We asked Chace about the development of Sin Alas, the experience of filming in Cuba, and what Americans should know before planning a production there.
As someone without family ties to the island, how did you become interested in Cuba?
I got Cuban vibes growing up in Miami. My first trip to Cuba was with a Cuban-American friend from high school. His dad was my Spanish teacher, and he had been one of the “Peter Pan” kids. They were upper-middle-class families in Havana whose parents shipped them off right after the Revolution. It was amazing to witness my buddy’s experience, finding all the places his dad grew up, running into cousins who were still around. I thought, “Man, we should have filmed that!” So we went back the following summer and made a little documentary. It was me and a camera filming him walking around.
How did you choose which sites to film?
Centro Havana is probably the least preserved neighborhood, so I wanted to shoot that in 16mm. It just seemed like a disappearing reality. One of my good friends’ family in Cuba are all architects, so they knew about the different cool buildings worth checking out. Then we went out for location scouting, and that became character research, too. You go into these old buildings and talk to the people there. You meet the old man who lived in the building that used to belong to his family, who all left, and he was living in one apartment fifty years later not in touch with anyone in his family. It was like he was living in a shell of a former life.
What were some of the differences about shooting in Cuba instead of the United States?

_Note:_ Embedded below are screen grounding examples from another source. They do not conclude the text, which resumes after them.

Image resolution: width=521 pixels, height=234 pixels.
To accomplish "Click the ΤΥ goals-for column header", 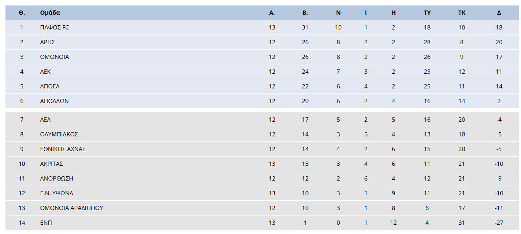I will (x=427, y=13).
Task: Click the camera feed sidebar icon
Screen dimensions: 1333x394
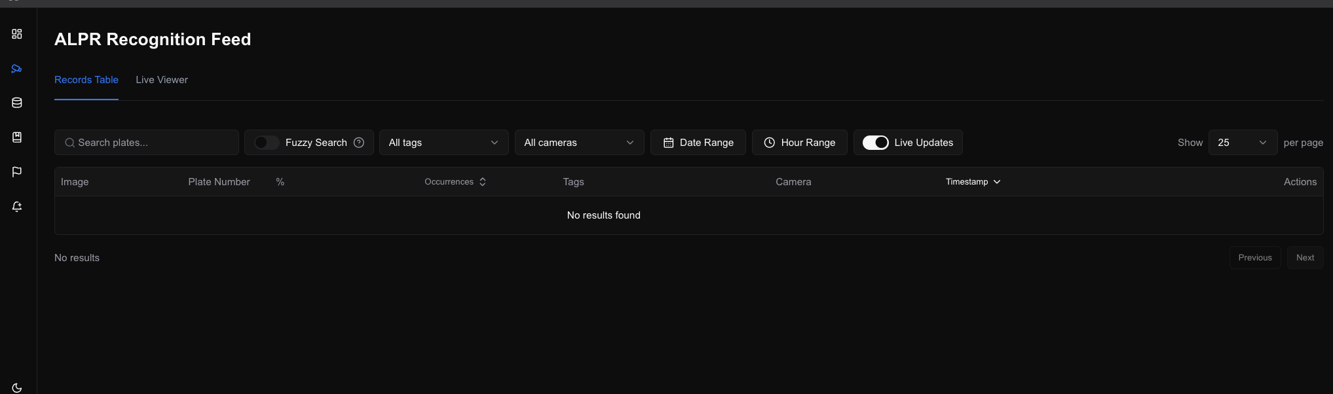Action: 17,69

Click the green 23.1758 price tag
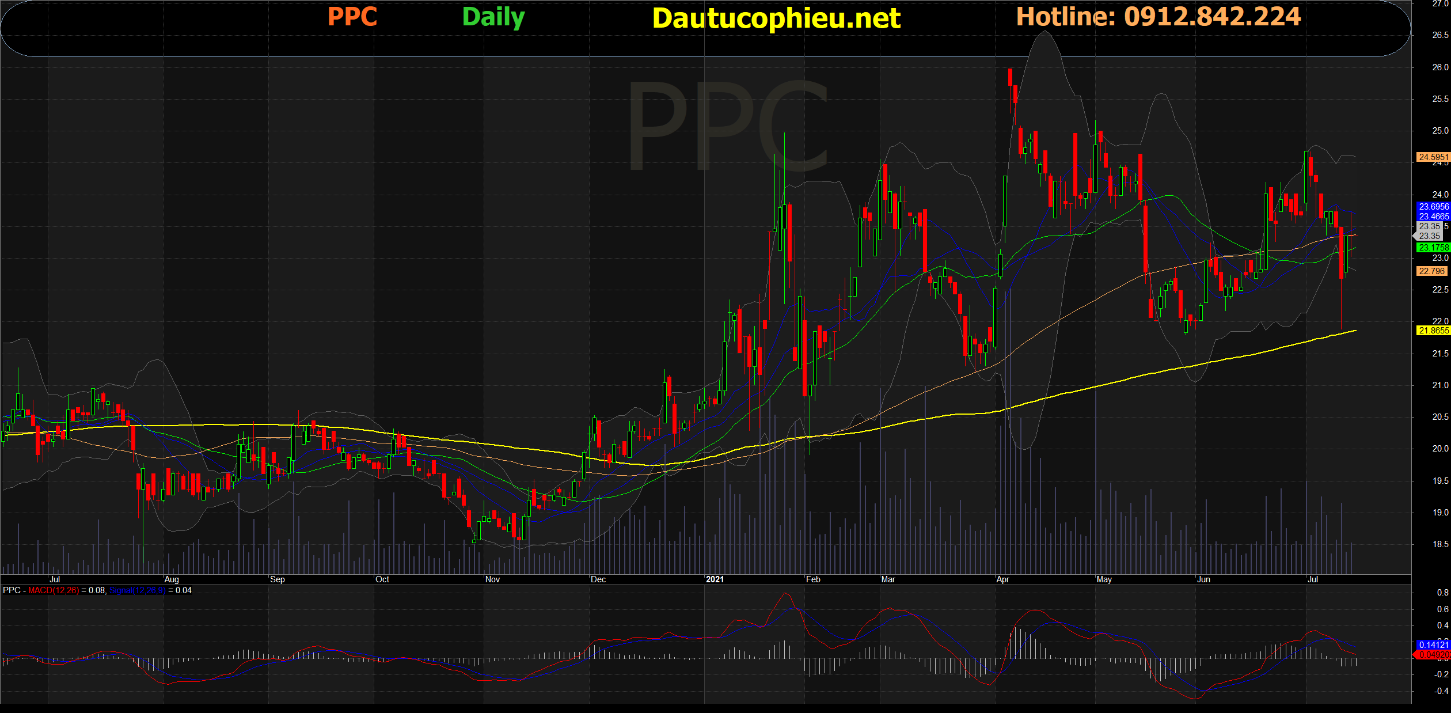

You have to get your script approved. I had a Cuban producer who lived in America, and he doctored the script before sending it to his people down there [eventually, the Cuban Audio Visual Association would approve him for permits]. Like anywhere, it’s about knowing the right people. It’s not like you can go online to the mayor’s office website and get the permitting. You need to find someone who will get it to the right person.
The dollar goes a long way out there, so as opposed to a New York shoot, you actually have time to rehearse. I had two weeks of rehearsal with my principal actors. If something didn’t feel or sound right, they would help me make me it work.
What are some of the mistakes you want to help future filmmakers avoid or be aware of?
If you’re not accustomed to the way things work in Cuba, you may never be able to understand it or nip it in the bud. People there are hustling to get by every day. No one can survive on the legal state salary. Everyone has to work the angles to keep the lights on and put food on the table. There’s not enough apartments for everybody, people have to live with their parents, half the family has left and the family that has stayed has to live there. It gets very complicated. People will try to shave off a little from your budget, especially in the art department. If you’re on a small budget, you need to learn what the real prices of things are.
What surprised you during the production?
We were shooting in the countryside, and people asked us to pay them ahead of time. Out there, you could get really fresh produce and seafood. One person asked, and then another. Soon, people were missing during the day when we needed to get our shots. Next thing we noticed, they’re slaughtering a pig next to a house we were shooting at. We had to stop for an hour while this pig is wailing. I go outside, and I see they’re loading the pig into the art department truck.
I ask, “What’s going on here?” They were like, “Oh, don’t worry, we’re just buying this pig for our New Year’s celebration.” It’s hard to get a pig in Havana, and they’re all good people. Only later did we find out that all these people were not buying for themselves, but they were buying food to sell on the black market. They were using our preapproved trucks that we licensed with the government for the production to smuggle some back into Havana. They knew because they were licensed for production, no one would search the back of the trucks. If they asked us, we would’ve said okay.